(Supplied records)

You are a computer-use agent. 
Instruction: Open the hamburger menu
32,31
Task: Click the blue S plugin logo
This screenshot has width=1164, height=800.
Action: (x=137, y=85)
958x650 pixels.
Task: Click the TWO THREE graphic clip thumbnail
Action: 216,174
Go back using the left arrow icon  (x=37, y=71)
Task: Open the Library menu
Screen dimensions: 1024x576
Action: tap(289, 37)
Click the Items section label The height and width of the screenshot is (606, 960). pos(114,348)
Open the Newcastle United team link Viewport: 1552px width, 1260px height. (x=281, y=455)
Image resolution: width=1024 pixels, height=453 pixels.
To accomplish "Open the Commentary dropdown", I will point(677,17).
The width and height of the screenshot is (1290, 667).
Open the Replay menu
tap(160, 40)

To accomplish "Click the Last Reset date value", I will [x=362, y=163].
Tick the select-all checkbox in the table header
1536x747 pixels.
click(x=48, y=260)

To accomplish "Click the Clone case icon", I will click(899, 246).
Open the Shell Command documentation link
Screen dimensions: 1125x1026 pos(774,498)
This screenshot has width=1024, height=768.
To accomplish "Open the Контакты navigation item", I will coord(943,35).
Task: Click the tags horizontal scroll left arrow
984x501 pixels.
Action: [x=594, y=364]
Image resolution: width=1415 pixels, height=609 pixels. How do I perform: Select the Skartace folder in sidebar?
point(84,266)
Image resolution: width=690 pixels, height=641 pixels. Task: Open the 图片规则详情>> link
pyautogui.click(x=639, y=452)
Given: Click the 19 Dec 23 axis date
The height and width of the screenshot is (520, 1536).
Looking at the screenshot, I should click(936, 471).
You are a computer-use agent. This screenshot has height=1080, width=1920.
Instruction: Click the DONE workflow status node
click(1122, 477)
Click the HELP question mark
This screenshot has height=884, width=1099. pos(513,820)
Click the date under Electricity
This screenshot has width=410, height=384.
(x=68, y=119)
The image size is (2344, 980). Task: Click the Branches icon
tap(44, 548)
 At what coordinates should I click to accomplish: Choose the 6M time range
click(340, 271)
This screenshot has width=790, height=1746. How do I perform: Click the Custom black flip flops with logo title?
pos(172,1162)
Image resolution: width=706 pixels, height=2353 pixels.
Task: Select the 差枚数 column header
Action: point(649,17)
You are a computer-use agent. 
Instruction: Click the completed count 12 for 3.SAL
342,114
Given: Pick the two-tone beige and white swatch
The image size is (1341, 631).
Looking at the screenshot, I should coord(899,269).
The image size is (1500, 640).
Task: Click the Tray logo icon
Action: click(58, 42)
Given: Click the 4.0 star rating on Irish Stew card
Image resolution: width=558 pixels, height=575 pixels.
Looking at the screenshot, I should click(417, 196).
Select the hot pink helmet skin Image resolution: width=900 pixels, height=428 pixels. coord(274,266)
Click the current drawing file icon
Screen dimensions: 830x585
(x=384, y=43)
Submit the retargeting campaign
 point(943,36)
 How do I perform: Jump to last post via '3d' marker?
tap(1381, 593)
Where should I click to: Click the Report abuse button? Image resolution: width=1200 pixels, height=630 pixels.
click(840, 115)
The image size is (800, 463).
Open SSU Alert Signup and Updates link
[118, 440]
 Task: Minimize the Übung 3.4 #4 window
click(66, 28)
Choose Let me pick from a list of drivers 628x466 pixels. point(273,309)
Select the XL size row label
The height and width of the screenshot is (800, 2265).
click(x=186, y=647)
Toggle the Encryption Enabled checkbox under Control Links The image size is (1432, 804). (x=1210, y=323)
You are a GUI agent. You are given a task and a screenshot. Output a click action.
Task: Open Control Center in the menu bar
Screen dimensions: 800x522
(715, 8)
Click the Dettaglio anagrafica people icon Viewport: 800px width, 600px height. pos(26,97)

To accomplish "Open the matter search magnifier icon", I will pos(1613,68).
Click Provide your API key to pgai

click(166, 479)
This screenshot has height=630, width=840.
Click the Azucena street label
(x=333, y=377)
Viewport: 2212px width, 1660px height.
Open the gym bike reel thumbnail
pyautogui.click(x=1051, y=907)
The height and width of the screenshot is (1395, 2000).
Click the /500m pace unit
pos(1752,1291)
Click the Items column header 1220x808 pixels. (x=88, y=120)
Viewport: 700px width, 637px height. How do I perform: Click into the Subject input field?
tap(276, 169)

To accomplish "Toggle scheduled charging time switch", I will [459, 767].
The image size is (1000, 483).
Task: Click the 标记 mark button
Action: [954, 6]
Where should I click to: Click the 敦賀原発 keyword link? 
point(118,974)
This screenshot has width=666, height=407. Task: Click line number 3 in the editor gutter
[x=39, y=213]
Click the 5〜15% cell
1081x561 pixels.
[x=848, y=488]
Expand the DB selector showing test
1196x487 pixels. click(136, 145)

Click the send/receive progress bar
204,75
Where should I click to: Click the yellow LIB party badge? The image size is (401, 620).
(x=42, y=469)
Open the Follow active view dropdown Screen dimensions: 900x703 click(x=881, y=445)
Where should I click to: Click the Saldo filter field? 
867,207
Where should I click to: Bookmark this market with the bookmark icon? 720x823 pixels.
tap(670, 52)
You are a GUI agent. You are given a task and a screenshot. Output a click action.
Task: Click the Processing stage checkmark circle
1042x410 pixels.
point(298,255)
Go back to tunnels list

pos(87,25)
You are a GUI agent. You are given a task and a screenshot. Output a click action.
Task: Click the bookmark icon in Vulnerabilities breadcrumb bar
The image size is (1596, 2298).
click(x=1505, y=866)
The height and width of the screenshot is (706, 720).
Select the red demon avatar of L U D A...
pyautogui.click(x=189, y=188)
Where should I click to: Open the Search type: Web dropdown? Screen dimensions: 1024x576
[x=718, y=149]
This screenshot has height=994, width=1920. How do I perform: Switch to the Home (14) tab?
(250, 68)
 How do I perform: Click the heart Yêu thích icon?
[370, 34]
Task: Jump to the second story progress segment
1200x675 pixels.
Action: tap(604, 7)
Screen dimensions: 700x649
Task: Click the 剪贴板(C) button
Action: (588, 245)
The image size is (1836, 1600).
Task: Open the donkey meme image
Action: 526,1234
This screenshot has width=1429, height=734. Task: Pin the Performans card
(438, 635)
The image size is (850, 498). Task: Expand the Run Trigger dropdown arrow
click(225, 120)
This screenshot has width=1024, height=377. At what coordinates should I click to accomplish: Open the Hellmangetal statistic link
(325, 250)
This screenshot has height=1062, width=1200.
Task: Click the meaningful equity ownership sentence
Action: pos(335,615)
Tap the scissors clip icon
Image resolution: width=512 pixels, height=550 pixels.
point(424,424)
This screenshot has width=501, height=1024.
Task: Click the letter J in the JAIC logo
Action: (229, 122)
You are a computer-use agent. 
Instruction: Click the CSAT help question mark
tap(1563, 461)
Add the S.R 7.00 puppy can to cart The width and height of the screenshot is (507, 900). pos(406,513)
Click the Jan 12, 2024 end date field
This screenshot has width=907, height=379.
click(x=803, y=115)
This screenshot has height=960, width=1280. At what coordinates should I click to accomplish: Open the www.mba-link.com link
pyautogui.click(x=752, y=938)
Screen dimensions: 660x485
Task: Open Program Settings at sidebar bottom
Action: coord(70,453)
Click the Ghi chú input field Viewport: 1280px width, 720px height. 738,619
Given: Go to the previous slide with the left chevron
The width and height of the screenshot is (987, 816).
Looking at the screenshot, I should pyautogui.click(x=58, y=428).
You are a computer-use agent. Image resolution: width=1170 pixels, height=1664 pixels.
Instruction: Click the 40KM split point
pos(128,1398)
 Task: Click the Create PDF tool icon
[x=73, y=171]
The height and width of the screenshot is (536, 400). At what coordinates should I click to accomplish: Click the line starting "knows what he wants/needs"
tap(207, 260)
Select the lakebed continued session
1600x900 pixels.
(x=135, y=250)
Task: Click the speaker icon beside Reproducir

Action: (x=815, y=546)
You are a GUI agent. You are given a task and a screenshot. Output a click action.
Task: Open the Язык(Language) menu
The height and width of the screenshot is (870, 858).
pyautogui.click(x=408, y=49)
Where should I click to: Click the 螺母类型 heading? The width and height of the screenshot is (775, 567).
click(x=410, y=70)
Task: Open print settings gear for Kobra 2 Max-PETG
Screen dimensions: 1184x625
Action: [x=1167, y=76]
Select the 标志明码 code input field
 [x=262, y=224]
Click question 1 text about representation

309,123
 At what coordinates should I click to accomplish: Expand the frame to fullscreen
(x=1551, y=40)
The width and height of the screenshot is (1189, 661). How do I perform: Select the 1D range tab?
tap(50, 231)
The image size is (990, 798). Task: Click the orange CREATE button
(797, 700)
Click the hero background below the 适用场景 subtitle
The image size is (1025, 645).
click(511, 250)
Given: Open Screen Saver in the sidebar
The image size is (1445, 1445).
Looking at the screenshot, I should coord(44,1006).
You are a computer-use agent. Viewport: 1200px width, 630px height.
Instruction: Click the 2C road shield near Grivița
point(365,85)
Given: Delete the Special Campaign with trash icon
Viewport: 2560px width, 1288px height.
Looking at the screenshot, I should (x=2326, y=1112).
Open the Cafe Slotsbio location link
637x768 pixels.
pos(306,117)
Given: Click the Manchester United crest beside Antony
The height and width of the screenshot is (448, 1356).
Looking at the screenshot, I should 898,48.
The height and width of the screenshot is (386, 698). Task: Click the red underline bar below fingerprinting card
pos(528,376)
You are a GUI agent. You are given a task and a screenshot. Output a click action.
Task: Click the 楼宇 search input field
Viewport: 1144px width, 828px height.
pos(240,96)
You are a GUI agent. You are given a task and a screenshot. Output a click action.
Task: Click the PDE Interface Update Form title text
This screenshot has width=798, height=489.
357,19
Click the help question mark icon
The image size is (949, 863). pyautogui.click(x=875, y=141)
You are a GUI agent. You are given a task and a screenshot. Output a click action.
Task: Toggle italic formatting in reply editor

(End Supplied records)

* _To do_:
With the line containing "Task: Click the 楼宇 search input field" as the first, output each line through the final line of the entries above, exactly.

* _Answer section_:
Task: Click the 楼宇 search input field
Viewport: 1144px width, 828px height.
pos(240,96)
You are a GUI agent. You are given a task and a screenshot. Output a click action.
Task: Click the PDE Interface Update Form title text
This screenshot has width=798, height=489.
357,19
Click the help question mark icon
The image size is (949, 863). pyautogui.click(x=875, y=141)
You are a GUI agent. You are given a task and a screenshot. Output a click action.
Task: Toggle italic formatting in reply editor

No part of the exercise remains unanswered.